Problem details -
The answer must consist of every line in the records that contains the word "LUCE".

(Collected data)
■ ■ ■ ■ ■
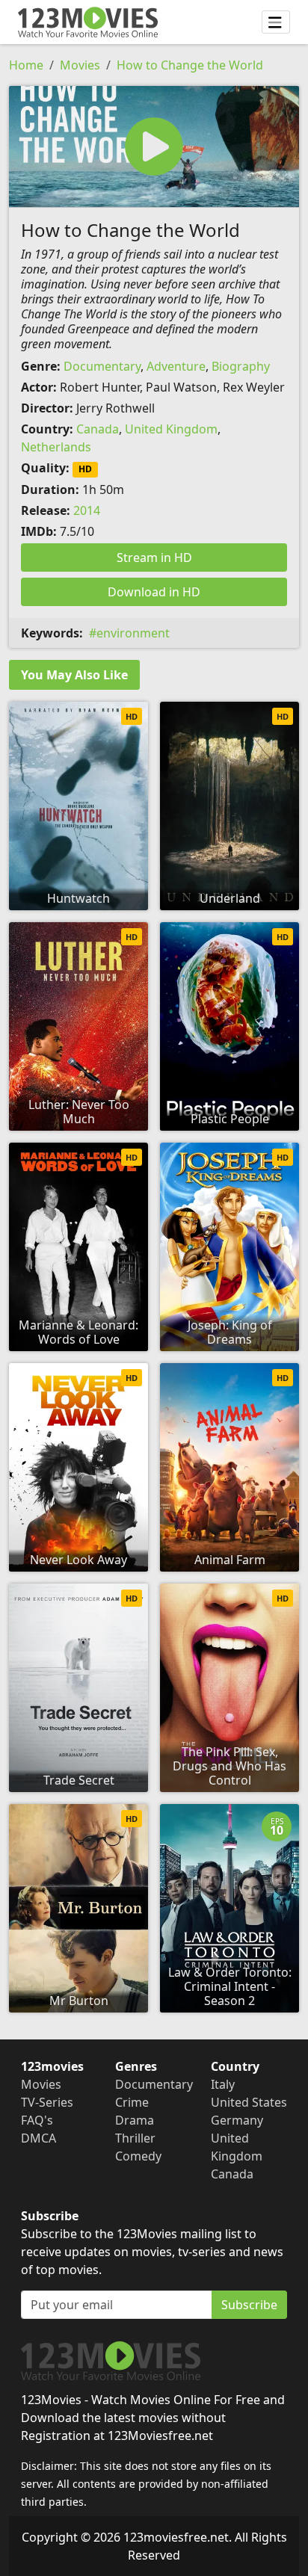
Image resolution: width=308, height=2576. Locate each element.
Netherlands (56, 447)
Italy (223, 2084)
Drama (134, 2120)
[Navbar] (276, 22)
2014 (86, 510)
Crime (132, 2102)
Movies (80, 65)
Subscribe (249, 2305)
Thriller (135, 2138)
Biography (241, 366)
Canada (97, 429)
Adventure (176, 366)
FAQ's (37, 2120)
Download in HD (154, 592)
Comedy (138, 2156)
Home (26, 65)
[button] (154, 146)
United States (249, 2102)
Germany (237, 2120)
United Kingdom (171, 429)
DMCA (38, 2138)
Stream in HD (154, 557)
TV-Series (47, 2102)
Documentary (102, 366)
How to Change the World (190, 65)
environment (133, 633)
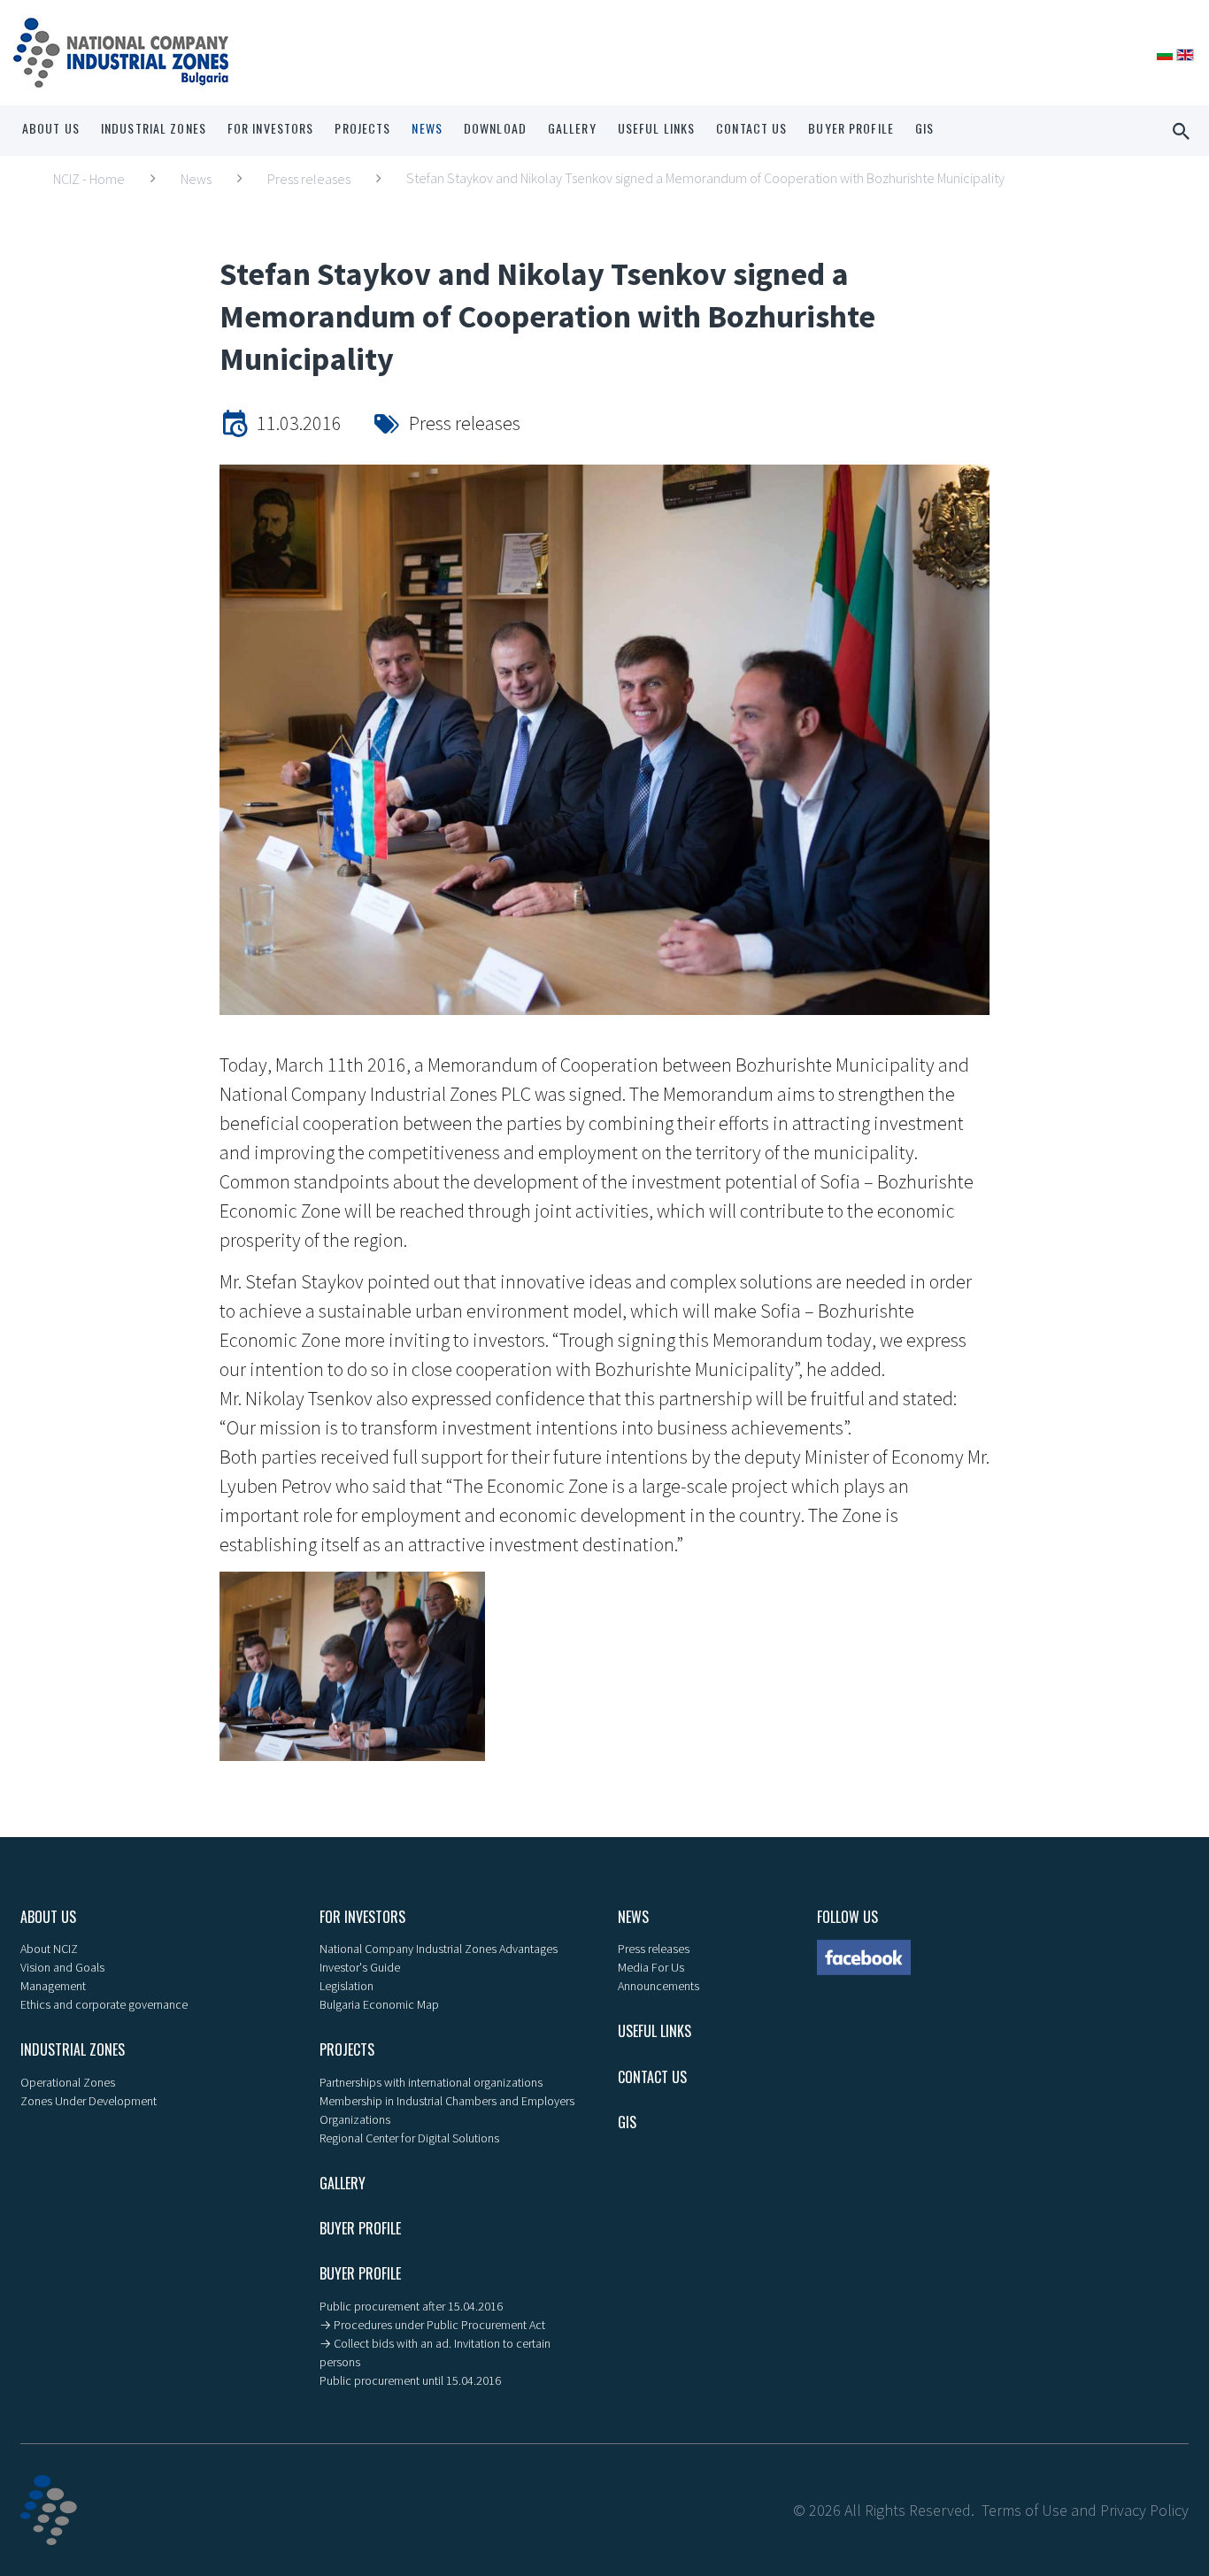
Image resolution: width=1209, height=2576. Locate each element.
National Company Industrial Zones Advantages (439, 1949)
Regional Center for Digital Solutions (409, 2138)
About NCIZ (49, 1949)
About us (51, 128)
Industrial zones (153, 128)
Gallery (572, 128)
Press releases (308, 179)
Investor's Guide (360, 1967)
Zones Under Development (88, 2101)
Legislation (346, 1986)
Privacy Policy (1144, 2510)
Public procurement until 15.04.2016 (410, 2380)
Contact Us (751, 128)
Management (53, 1986)
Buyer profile (851, 128)
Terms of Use (1024, 2510)
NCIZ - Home (89, 179)
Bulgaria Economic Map (379, 2004)
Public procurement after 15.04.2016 (411, 2306)
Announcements (658, 1986)
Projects (362, 128)
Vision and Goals (62, 1967)
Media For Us (651, 1967)
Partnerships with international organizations (431, 2082)
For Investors (270, 128)
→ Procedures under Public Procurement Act (432, 2325)
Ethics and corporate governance (104, 2004)
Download (495, 128)
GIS (924, 128)
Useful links (656, 128)
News (427, 128)
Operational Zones (67, 2082)
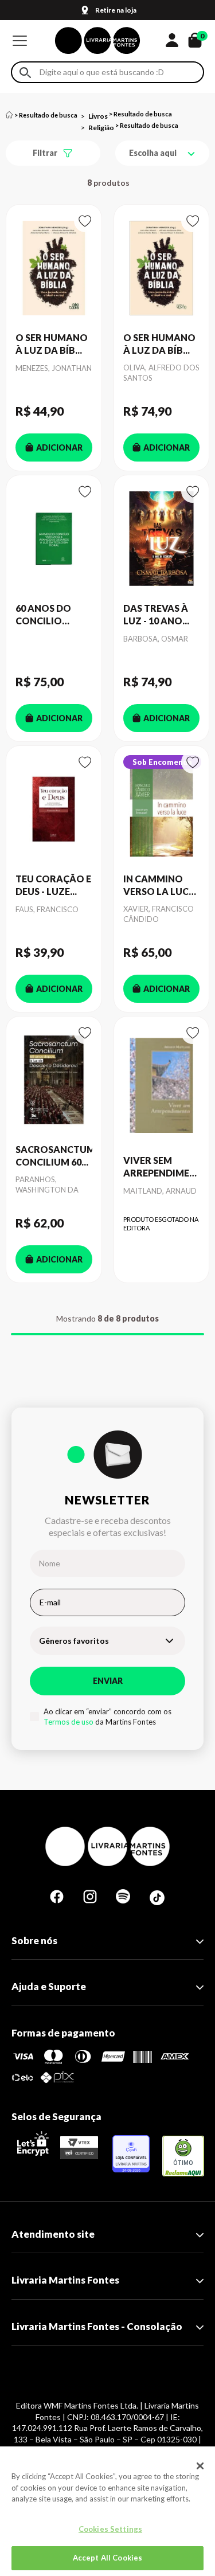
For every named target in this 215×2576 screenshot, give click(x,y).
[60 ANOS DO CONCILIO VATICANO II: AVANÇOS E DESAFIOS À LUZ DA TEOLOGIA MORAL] (53, 538)
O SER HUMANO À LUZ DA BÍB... (51, 343)
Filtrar (45, 153)
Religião (101, 127)
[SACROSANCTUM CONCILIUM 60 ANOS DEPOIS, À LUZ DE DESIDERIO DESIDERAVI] (53, 1080)
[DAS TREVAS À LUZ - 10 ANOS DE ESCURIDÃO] (161, 538)
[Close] (200, 2466)
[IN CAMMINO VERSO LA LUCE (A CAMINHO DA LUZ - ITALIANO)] (161, 809)
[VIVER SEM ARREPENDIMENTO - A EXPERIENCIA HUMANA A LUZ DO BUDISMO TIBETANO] (161, 1085)
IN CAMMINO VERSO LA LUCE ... (158, 885)
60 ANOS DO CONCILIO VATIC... (43, 615)
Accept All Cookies (107, 2557)
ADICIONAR (59, 447)
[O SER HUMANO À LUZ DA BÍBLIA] (53, 268)
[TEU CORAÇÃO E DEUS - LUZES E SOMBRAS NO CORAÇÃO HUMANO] (53, 809)
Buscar (25, 73)
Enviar (108, 1681)
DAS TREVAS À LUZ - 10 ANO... (156, 614)
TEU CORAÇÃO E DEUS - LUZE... (53, 885)
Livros (98, 116)
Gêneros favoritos (74, 1640)
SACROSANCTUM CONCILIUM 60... (53, 1155)
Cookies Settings (110, 2529)
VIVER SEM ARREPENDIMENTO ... (161, 1167)
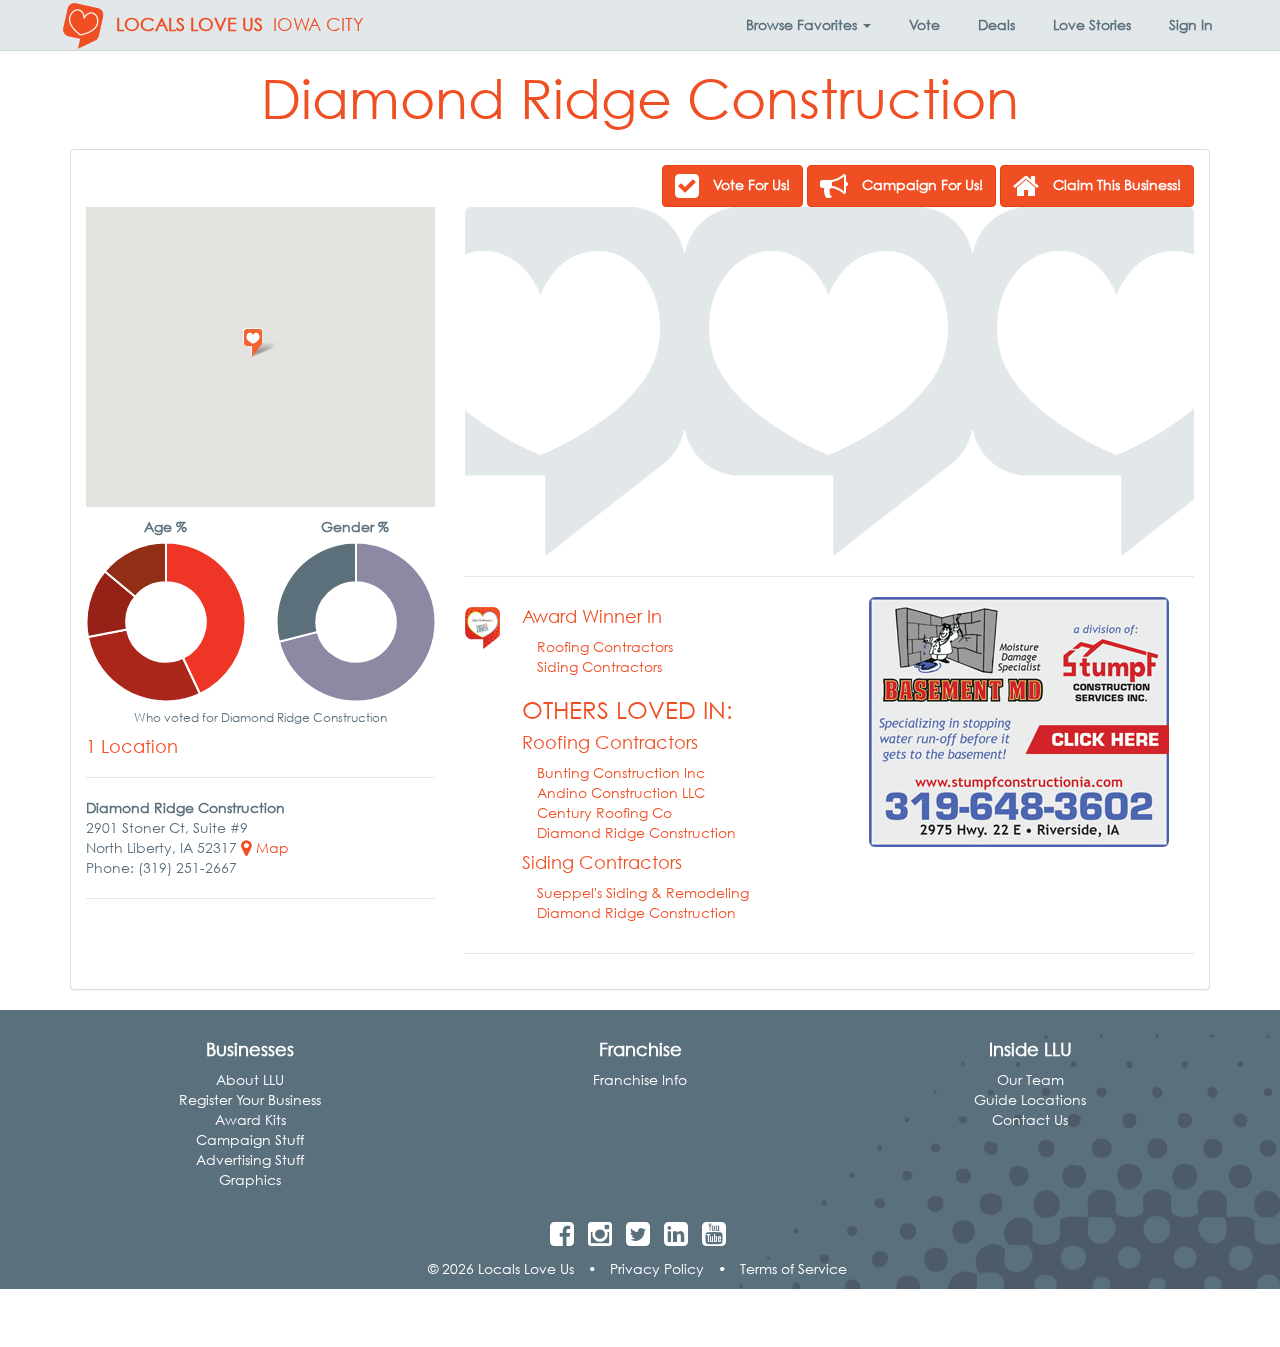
■ ■ ■ ■ ■
Written response -
[IN CAMMINO VERSO LA LUCE (A CAMINHO DA LUZ - ITALIANO)] (161, 809)
IN CAMMINO VERSO LA LUCE ... (158, 885)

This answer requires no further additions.